3. Procesos de socialización

3.1. Socialización primaria

La socialización, para Berger y Luckmann, tiene dos etapas: una que comienza con el nacimiento, se desarrolla en el seno de la familia o grupo primario de pertenencia y dura aproximadamente hasta los tres años, cuando ya estamos aptos para interactuar con otros grupos. Esta es la socialización primaria. Y una segunda etapa, que dura el resto de nuestra vida, que es la socialización secundaria.

La socialización primaria se lleva a cabo a través de vínculos afectivos entre ese ser humano que está creciendo y quienes lo cuidan. En esta situación, ese ser humano en desarrollo es totalmente dependiente, en todos los aspectos de su existencia, de los cuidados y protecciones de las personas, en general adultos, con quienes convive. Por supuesto que, en la gran mayoría de los casos, esas personas son, en primer lugar, la madre, luego el padre y el resto de los familiares, aunque esto no es imprescindible, ya que cualquier otra persona puede cumplir con esas funciones. Son los que los autores denominan los “otros significantes”. En estas condiciones, el niño o la niña tienden a identificarse con el modo de comportarse de esas personas, que son lo más importante para su existencia.

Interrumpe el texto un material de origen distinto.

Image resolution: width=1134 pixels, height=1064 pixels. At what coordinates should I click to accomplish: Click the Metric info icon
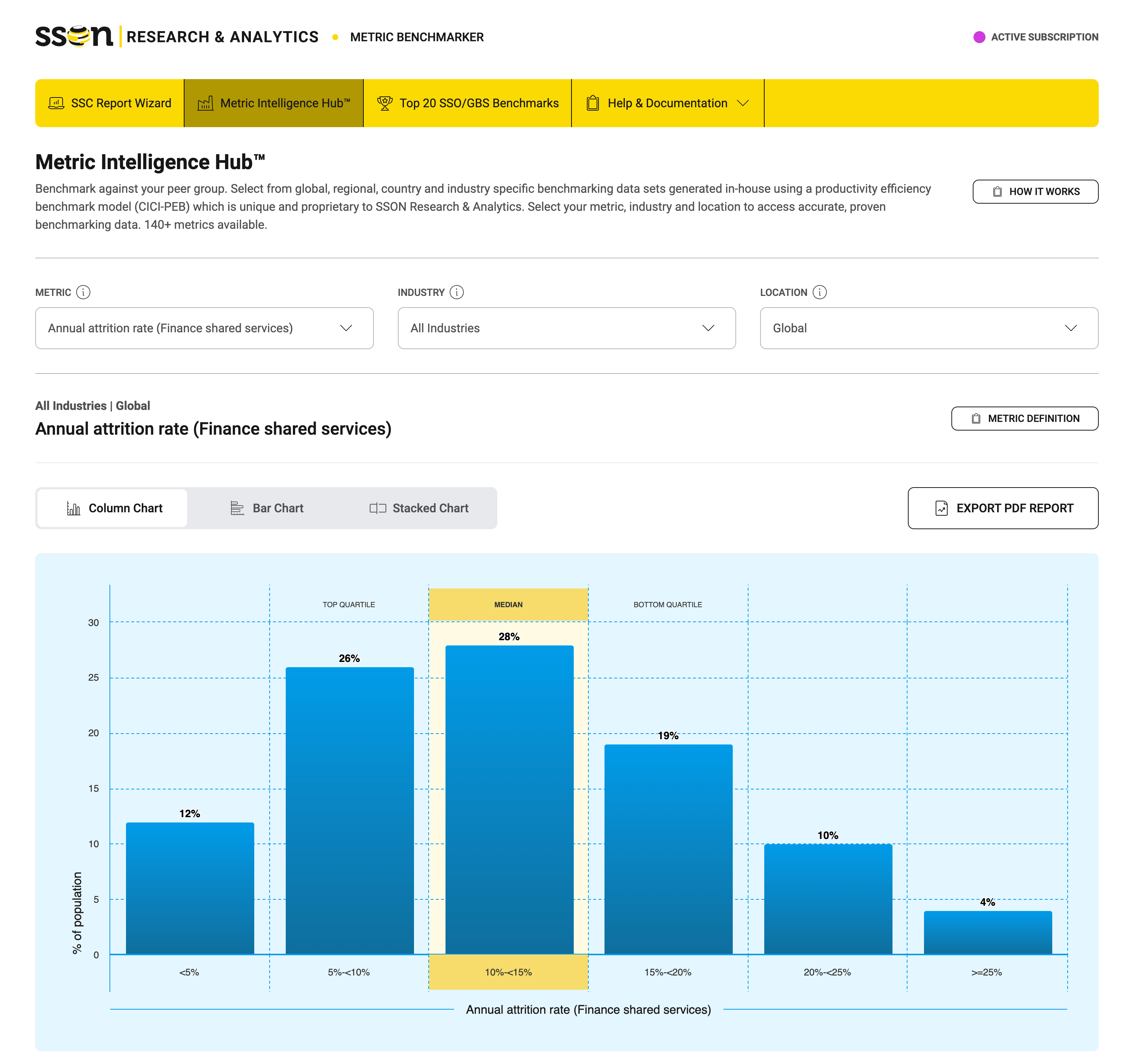pyautogui.click(x=83, y=293)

Además, en esa primera infancia, todo vínculo con el mundo exterior se da a través de este grupo primario. Por lo tanto, el modo en que esos adultos se comportan en el mundo se presenta ante el niño o niña como el único modo posible, como “la” realidad. Al principio aprendemos el idioma tal como se habla en casa y repetimos gestos y formas de actuar de quienes nos rodean. La realidad que le presentan en su actuar cotidiano los otros significantes es la única realidad para el niño o la niña. Aprehende —es decir, hace propios, incorpora— los roles de los demás y, de ese modo, aprehende también su rol como niño o niña en esa familia o grupo. Tanto los roles de los adultos como los de los niños están configurados por la sociedad. Así, paulatinamente, en este período, los niños van incorporando en su comprensión del mundo la relación entre quiénes son y quiénes son los demás. De este modo, a partir de reflejarse en los otros, construyen su identidad.

Escenas de socialización primaria en una familia

Podríamos decir, entonces, que en definitiva todos somos la interpretación que hacemos de lo que los demás dicen que somos. Pero también esos otros significantes (quienes nos cuidan y proveen) imponen límites a nuestro comportamiento. Nos enseñan a hacer cosas y nos impiden hacer otras, es decir, nos ponen reglas. En un primer momento, tendemos a asociar esas reglas a la persona que nos las impone, algo así como: “Esto no se hace porque tal (mamá, papá, etcétera) no quiere”. Pero cuando las mismas reglas son sostenidas por diferentes personas de nuestro entorno cercano, vamos entendiendo que esas reglas son generales a todos, más allá de los roles que ocupen en la familia o grupo.

El punto de llegada de este proceso de aprendizaje normativo es cuando internalizamos la idea de que hay reglas que deben cumplirse que están más allá de quién las imponga. Por supuesto que, en un niño o niña de aproximadamente tres años, esta internalización no tiene la forma de una comprensión racional o reflexiva. Internalización significa que hacemos propias (las incorporamos dentro de nuestra forma de pensar y actuar) ciertas ideas, valores y normas de la sociedad. Es decir, aprendemos que existen reglas que todos debemos cumplir no solo porque alguien nos lo dice, sino porque las incorporamos y las reconocemos como válidas para todos, más allá del grupo primario. En ese momento, estamos formando nuestra identidad, entendiendo que no solo existen las personas cercanas (como la familia o los amigos más íntimos), sino también una realidad más grande que va más allá de nuestro grupo: la sociedad. Los autores llaman a esto “el otro generalizado”, que representa a todas las personas y normas que forman parte de la comunidad o sociedad en la que vivimos. De este modo, la niña o el niño comienza a percibir que sus acciones deben coordinarse con un conjunto amplio de expectativas y regulaciones sociales que trascienden el ámbito familiar y que constituyen el marco común de convivencia.

Cuando llegamos a comprender y aceptar que esa realidad común existe y que nosotros formamos parte de ella, significa que nuestra socialización primaria ha sido exitosa.